**Text section**.
--- BEGIN ---

Yogi Berra, New York Yankee star catcher from the 1950s and resident philosopher is remembered for seeming misstatements attributed to him that surprisingly ring true. As a historian, my favorite is “It’s like déjà vu all over again.” Supposedly Berra was discussing Roger Maris and Mickey Mantle repeatedly hitting back-to-back home runs, something I remember from the 1960 and 1961 baseball seasons.
I was reminded of the Yogi Berra quote while teaching a history class at Hofstra University on New York City and State’s complicated relationship to slavery. Many of the most racist arguments in favor of slavery reappeared as justification for the Supreme Court overturning Roe v. Wade and throwing the country into a chaotic battle over a woman’s right to reproductive freedom.
In the initial debate over ratification of the United States Constitution and in the earliest years of the new republic, anti-Federalists argued that the Constitution gave the federal, or national government, too much power. Too assuage opponents of ratification, primarily Southerners concerned that a national government dominated by Northerners could restrict or even abolish slavery, the Bill of Rights included in the 10th Amendment that “The powers not delegated to the United States by the Constitution, nor prohibited by it to the States, are reserved to the States respectively, or to the people,” the people understood as white male property holders.
Between the late 1820s and 1850, the leading proponent of State’s Rights and defender of slavery was John C. Calhoun of South Carolina, who served as a member of the House of Representatives, a Senator, a cabinet member, and as Vice-President of the United States. Calhoun believed the Southern slave system was a “positive good” and vehemently opposed any national interference with slavery, arguing that although the Preamble to the Constitution opens with the phrase “We the people,” “States, not the people, have the principal share in forming the Federal Government.” While Calhoun claimed to be a friend of Union, as early as 1837, while Vice-President of the United States, he told Southerners not to compromise on sectional issues and he threatened civil war and secession unless the North accepted and the federal government protected Southern institutions.
New York State likes to celebrate that it was a route on the Underground Railroad and a home base for a number of prominent anti-slavery activists including Frederick Douglass, Francis and William Seward, Harriet Tubman, Lewis and Arthur Tappan, David Ruggles, Henry Ward Beecher, and Henry Highland Garnet. However, it also was a financial center for the processing, sale, and shipping of slave-produced commodities, an outfitter for the illegal trans-Atlantic slave trade, and a major Copperhead Democrat bastion during the Civil War. In the 1862 mid-term elections, anti-war Democrats swept every ward in New York City, Democratic Party candidate Horatio Seymour was elected governor, and former New York City Mayor Fernando Wood was elected to Congress.

--- END ---

**Input data**.
--- BEGIN ---

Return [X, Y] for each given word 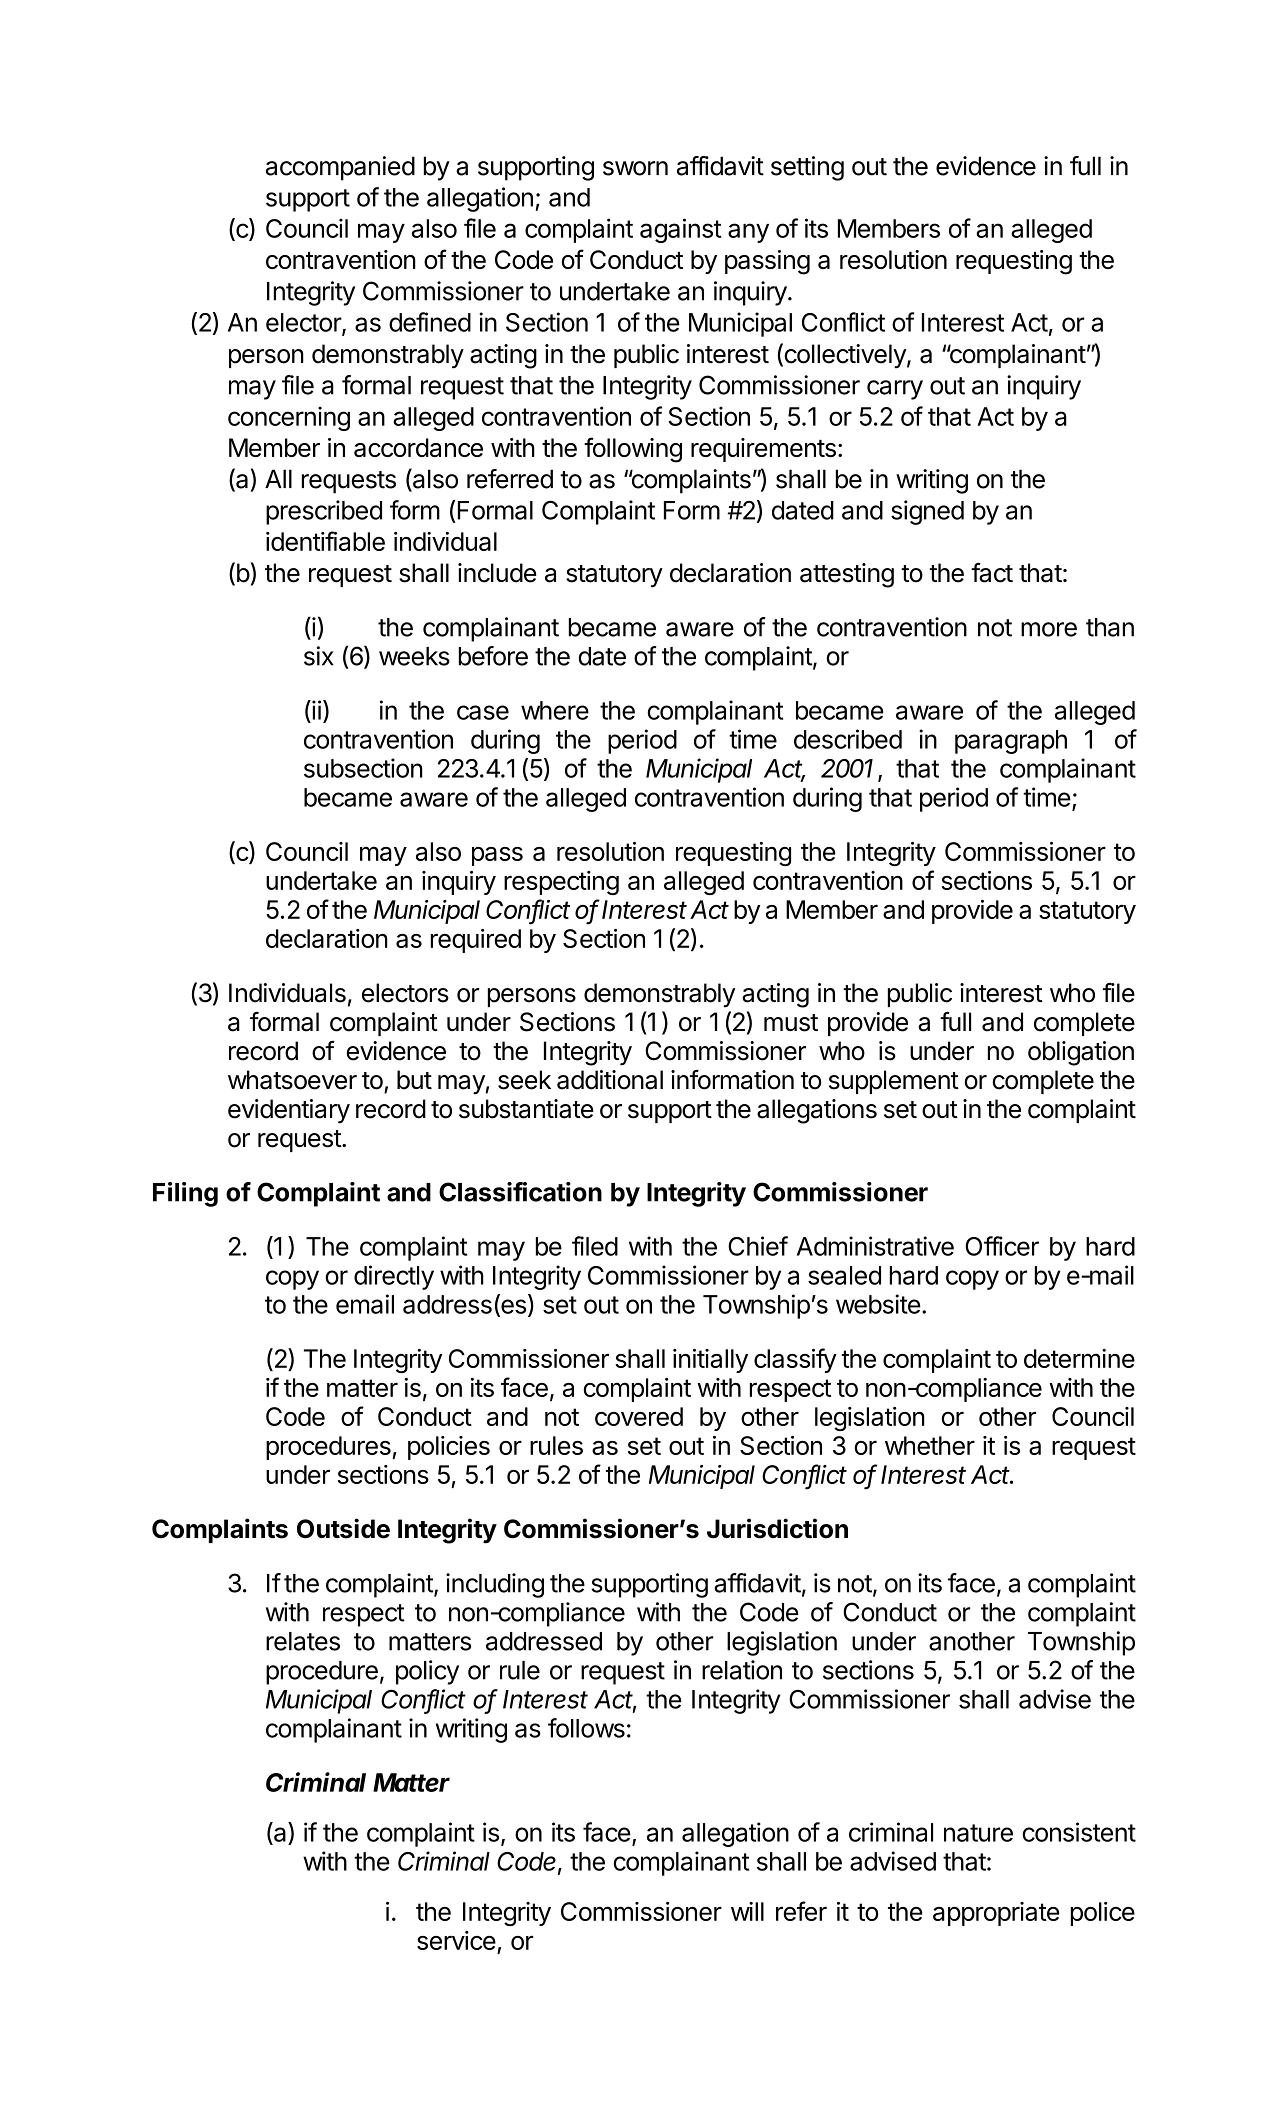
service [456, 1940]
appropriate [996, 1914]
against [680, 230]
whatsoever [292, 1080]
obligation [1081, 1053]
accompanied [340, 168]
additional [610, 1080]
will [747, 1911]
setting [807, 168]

--- END ---
--- BEGIN ---

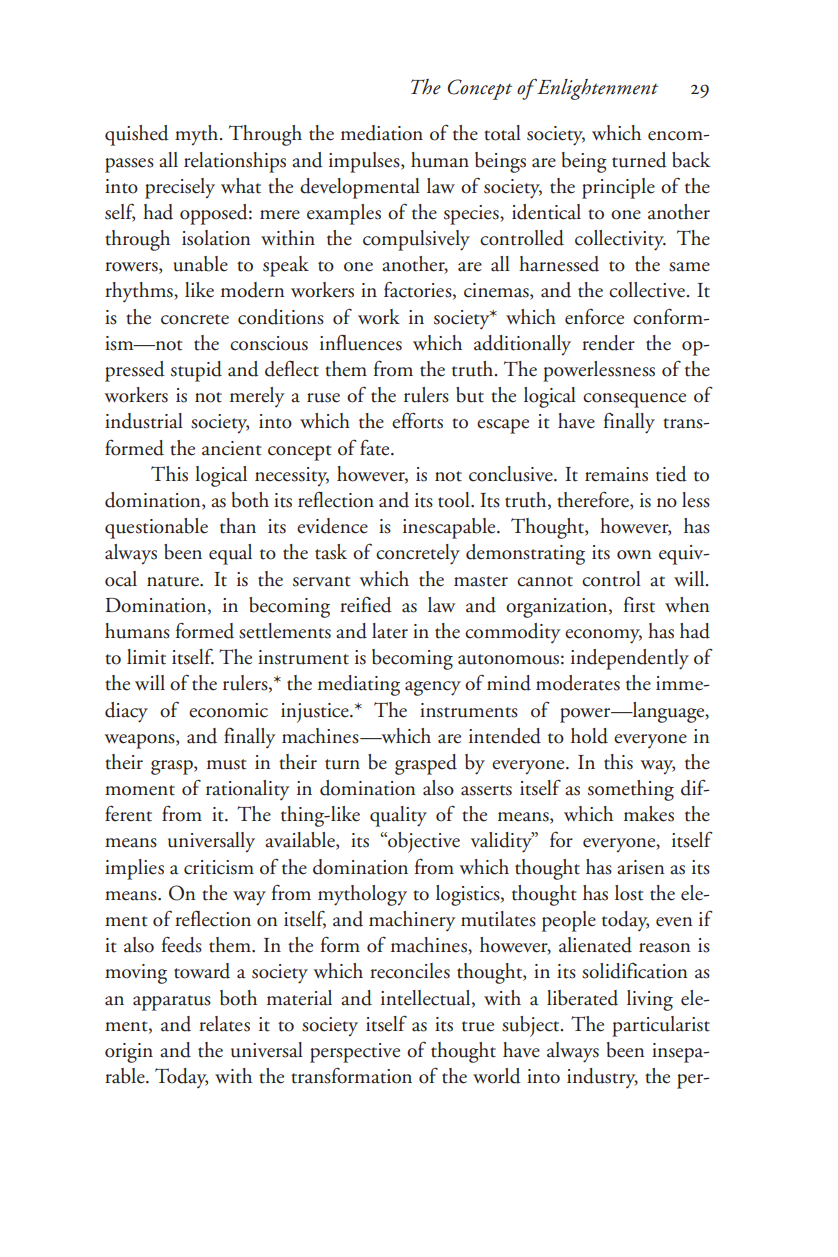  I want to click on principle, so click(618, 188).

--- END ---

**Tasks for this exercise**.
1. Please arrange the record lines from the one containing "Return [X, Y] for each given word" through the one containing "setting [807, 168]", inclusive, as a numbered list. Skip any blank lines and leave out the pictures.
2. Pick up the essay on slavery and states' rights after its final sentence and continue it.
The essay and the records have no connection to each other.

**Task-by-task answers**.
1.
1. Return [X, Y] for each given word 
2. service [456, 1940]
3. appropriate [996, 1914]
4. against [680, 230]
5. whatsoever [292, 1080]
6. obligation [1081, 1053]
7. accompanied [340, 168]
8. additional [610, 1080]
9. will [747, 1911]
10. setting [807, 168]

2.
Fernando Wood epitomized the worst of New York’s complicity with slavery. As Mayor, in his January 1861 report to the New York City Common Council, he proposed that the city secede from the United States along with the South to better maintain profitable commercial ties and in 1864, while serving in the House of Representatives, Wood led the New York delegation’s opposition to the 13th Amendment that would end slavery in the United States because it would make it impossible for Southern planters to repay their debts to New York City merchants. Later, in a statement that sounds a lot like future inflammatory Marjorie Taylor Greene posts on Twitter, Wood called Reconstruction proposals “a bill without a title, a child without a name and probably without a father, a monstrosity, a measure the most infamous of the many infamous acts of this infamous Congress,” s statement that led to him being censured.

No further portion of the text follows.